Document Length Normalization

The final BM25 improvement is document length normalization – ensuring longer documents don't get unfair advantages over shorter, more focused ones. Longer documents contain more words, which can artificially boost their scores:

Query: "bear"

Document A: "Boots is a silly bear wizard"
Document B: "Ted is a wonderful, amazing, fantastic human who has a stuffed bear that loves honey, salmon, picnics, and hanging out with other bears in the woods. Ted's bear is so nice to hang out with Ted all day long."

Document B has higher term frequencies because it's longer, but not because it's more relevant!

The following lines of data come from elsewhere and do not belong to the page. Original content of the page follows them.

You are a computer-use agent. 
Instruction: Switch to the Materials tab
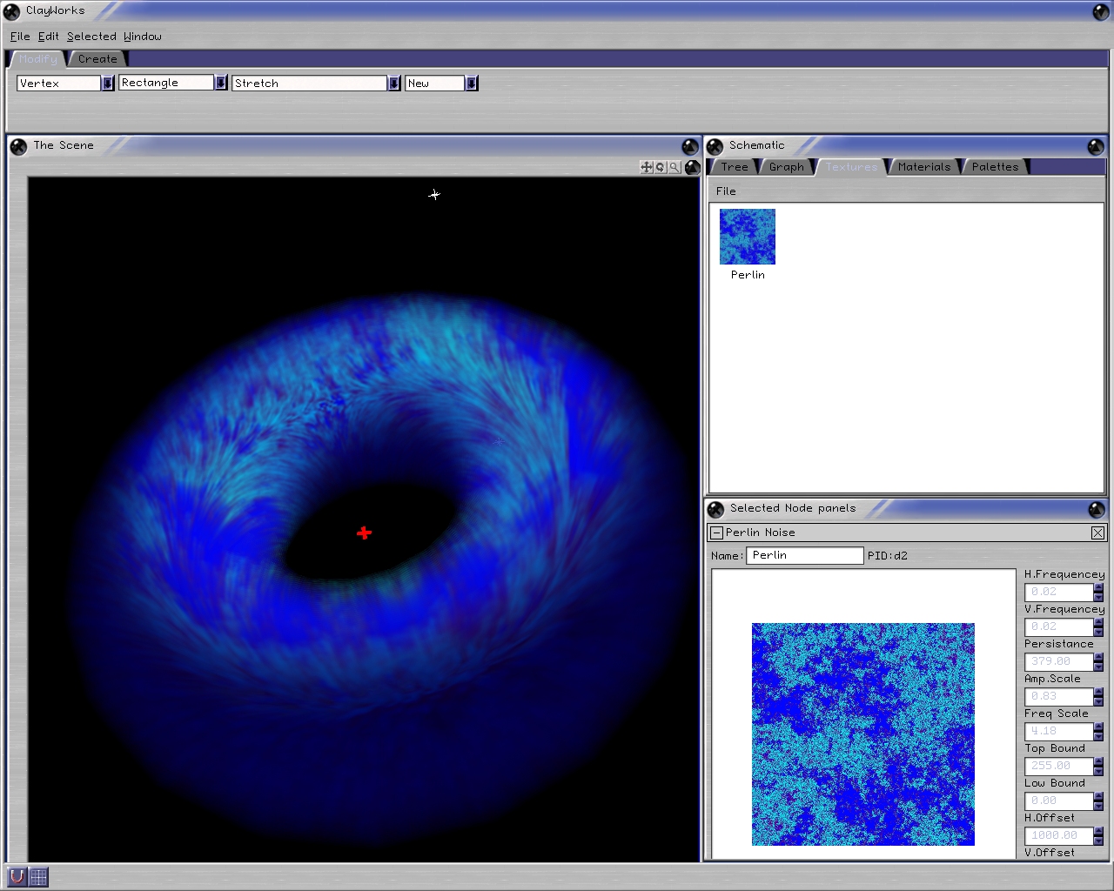tap(923, 167)
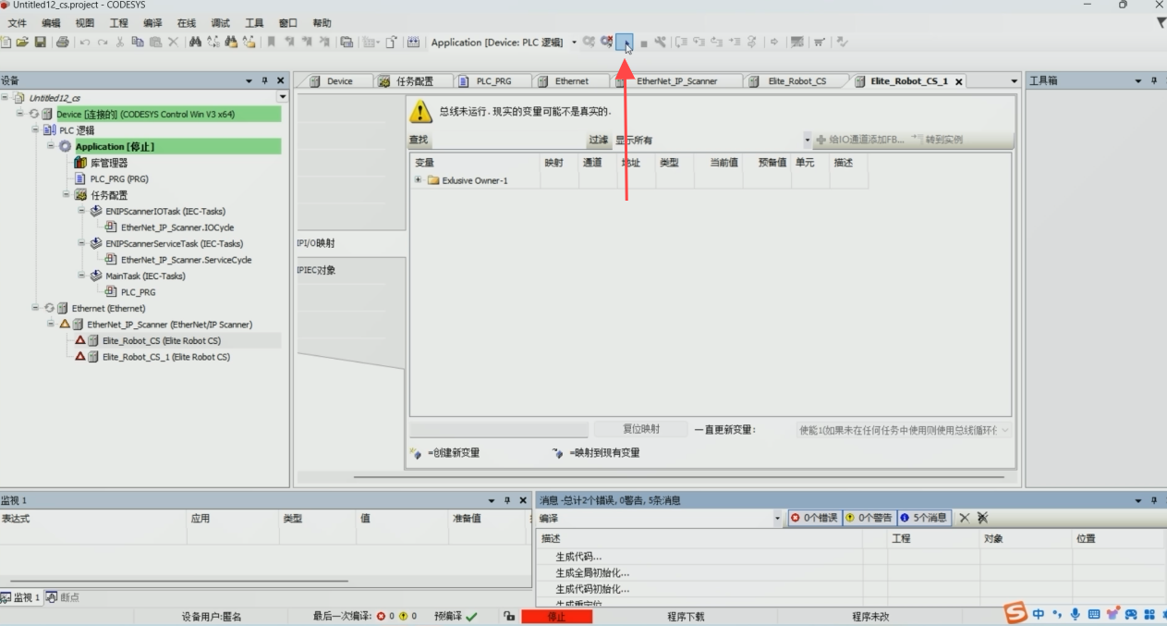Screen dimensions: 1167x626
Task: Collapse the 任务配置 tree node
Action: [67, 195]
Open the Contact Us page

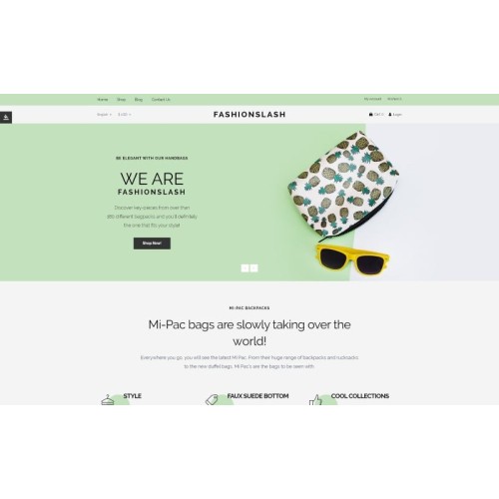(x=161, y=100)
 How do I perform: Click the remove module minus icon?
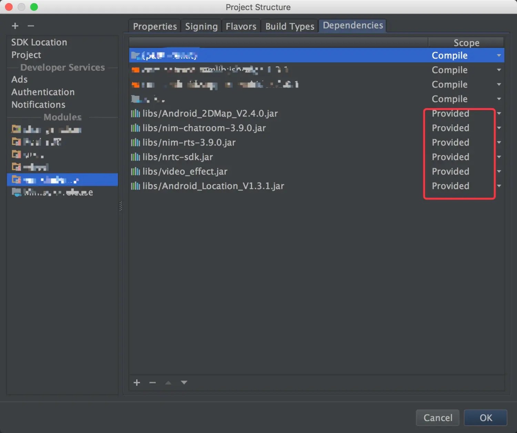(31, 26)
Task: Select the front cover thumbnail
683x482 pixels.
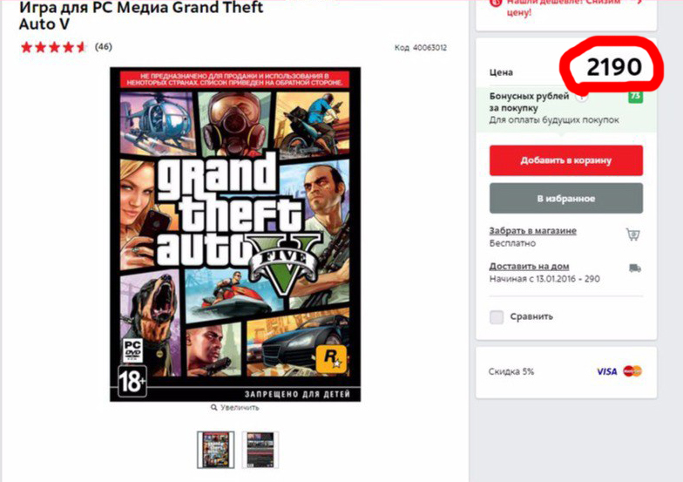Action: (216, 450)
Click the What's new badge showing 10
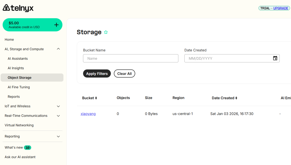 (x=27, y=148)
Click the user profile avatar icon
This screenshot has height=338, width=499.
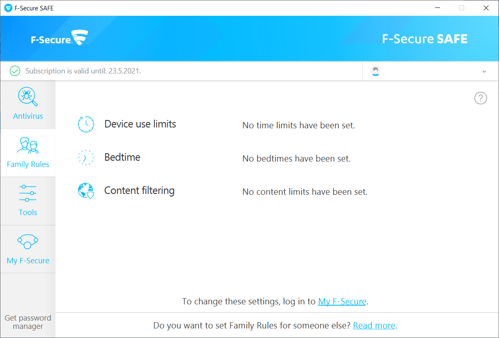[375, 71]
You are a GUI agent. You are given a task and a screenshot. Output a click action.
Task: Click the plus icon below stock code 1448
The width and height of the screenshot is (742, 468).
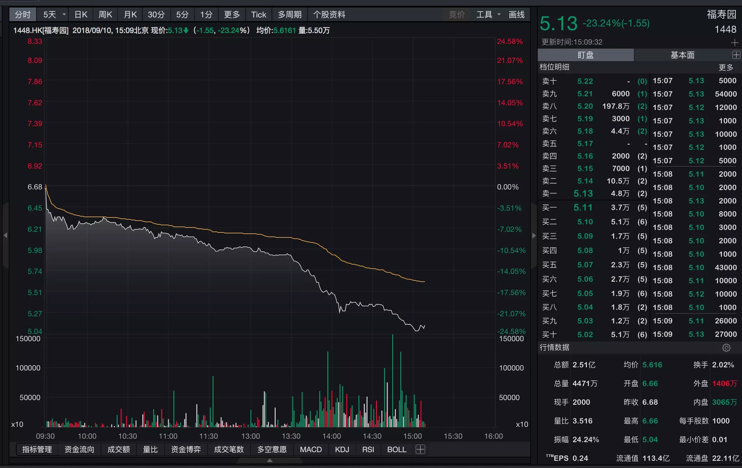(x=735, y=43)
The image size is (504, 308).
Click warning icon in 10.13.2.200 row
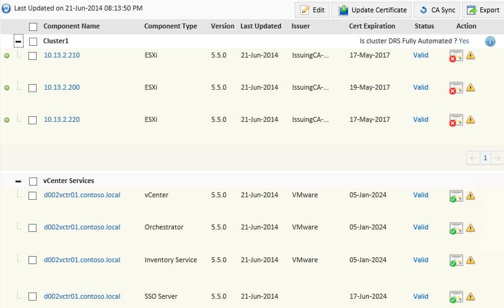point(471,87)
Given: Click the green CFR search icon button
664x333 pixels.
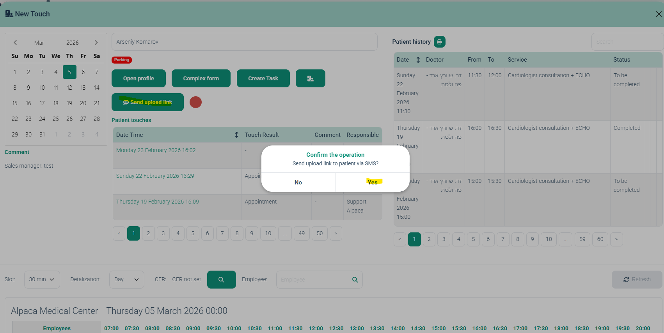Looking at the screenshot, I should (221, 280).
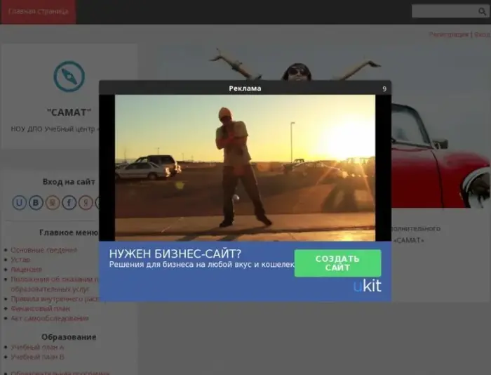Viewport: 491px width, 375px height.
Task: Open the Лицензия menu link
Action: (x=27, y=270)
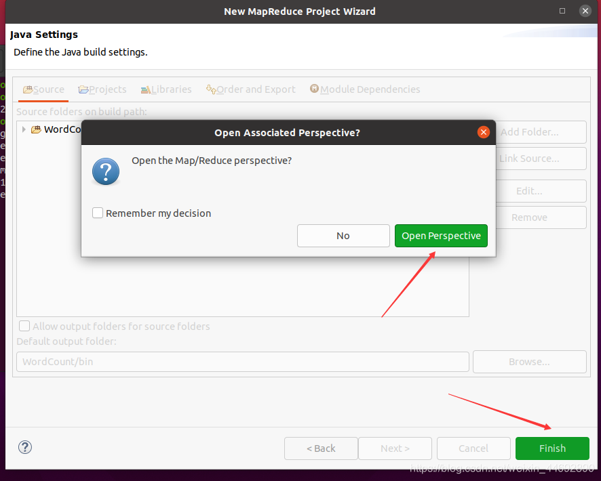
Task: Dismiss the perspective prompt with No
Action: click(343, 236)
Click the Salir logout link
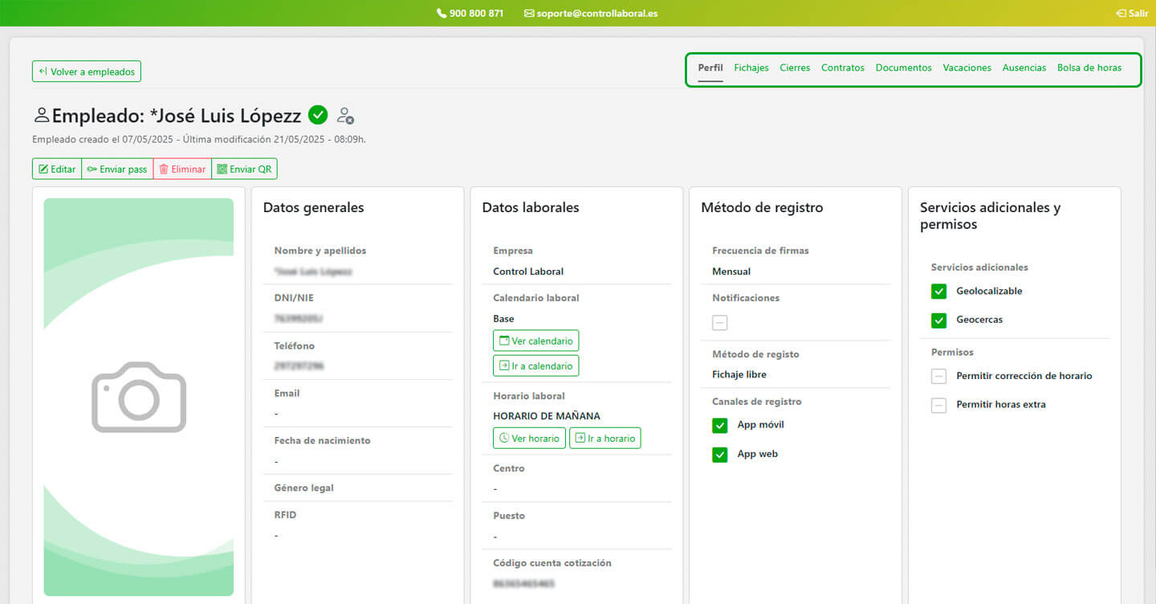The width and height of the screenshot is (1156, 604). (x=1132, y=14)
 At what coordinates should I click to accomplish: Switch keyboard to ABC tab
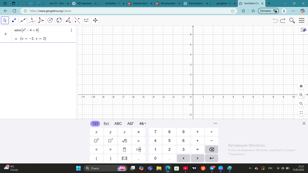[118, 124]
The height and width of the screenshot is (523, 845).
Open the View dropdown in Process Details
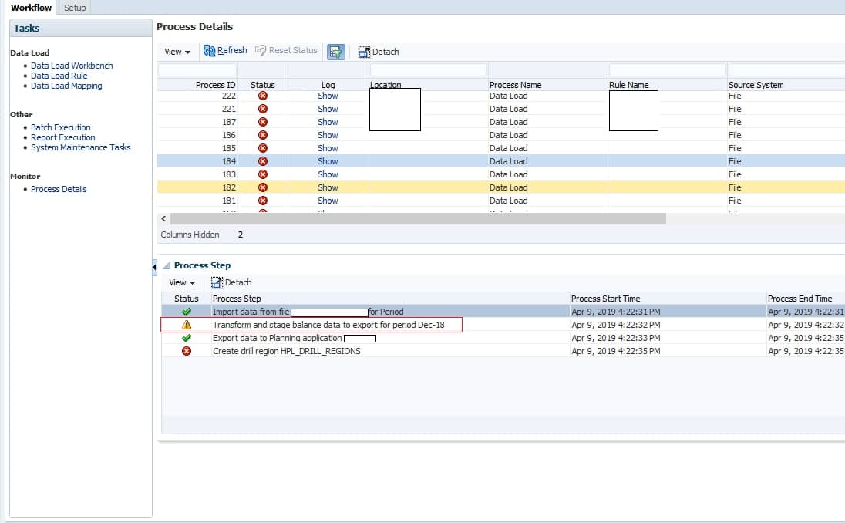click(x=177, y=51)
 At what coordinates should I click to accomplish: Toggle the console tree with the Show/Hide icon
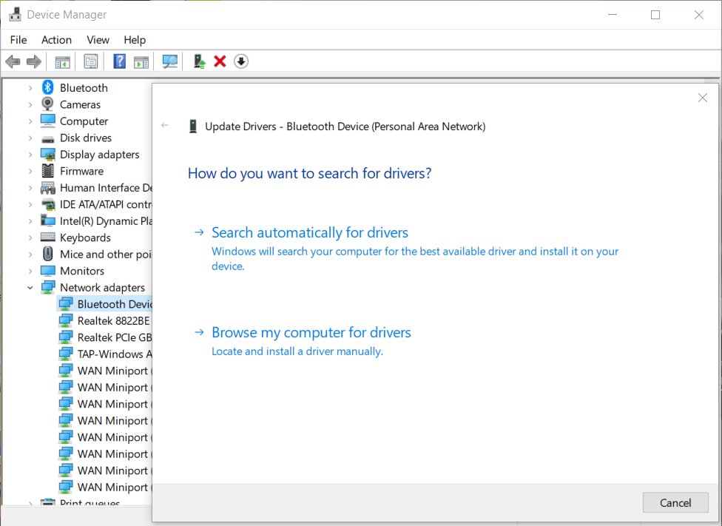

The Length Normalization Solution

BM25 adjusts term frequency based on document length:

# Length normalization factor
length_norm = 1 - b + b * (doc_length / avg_doc_length)

# Apply to term frequency
tf_component = (tf * (k1 + 1)) / (tf + k1 * length_norm)

Let's break it down.

The Core Ratio: `doc_length / avg_doc_length`

This ratio tells us how this document's length compares to the average document length in the dataset:

Ratio	Meaning	Effect
= 1.0	Average length	No change
> 1.0	Longer than average	Penalized
< 1.0	Shorter than average	Boosted

b (Normalization Strength)

b is a tunable parameter that controls how much we care about document length.

If b=0 then length norm is always 1.
If b=1 then full normalization is applied.

The key insight is:

Long documents get higher length_norm and are penalized (lower scores)
Short documents get lower length_norm and are boosted (higher scores)

A common value is 0.75, which tends to work well in most scenarios.

Assignment

Implement the BM25 document length normalization formula in our InvertedIndex class. Use a b value of 0.75 and a k1 value of 1.5 to control the saturation effect.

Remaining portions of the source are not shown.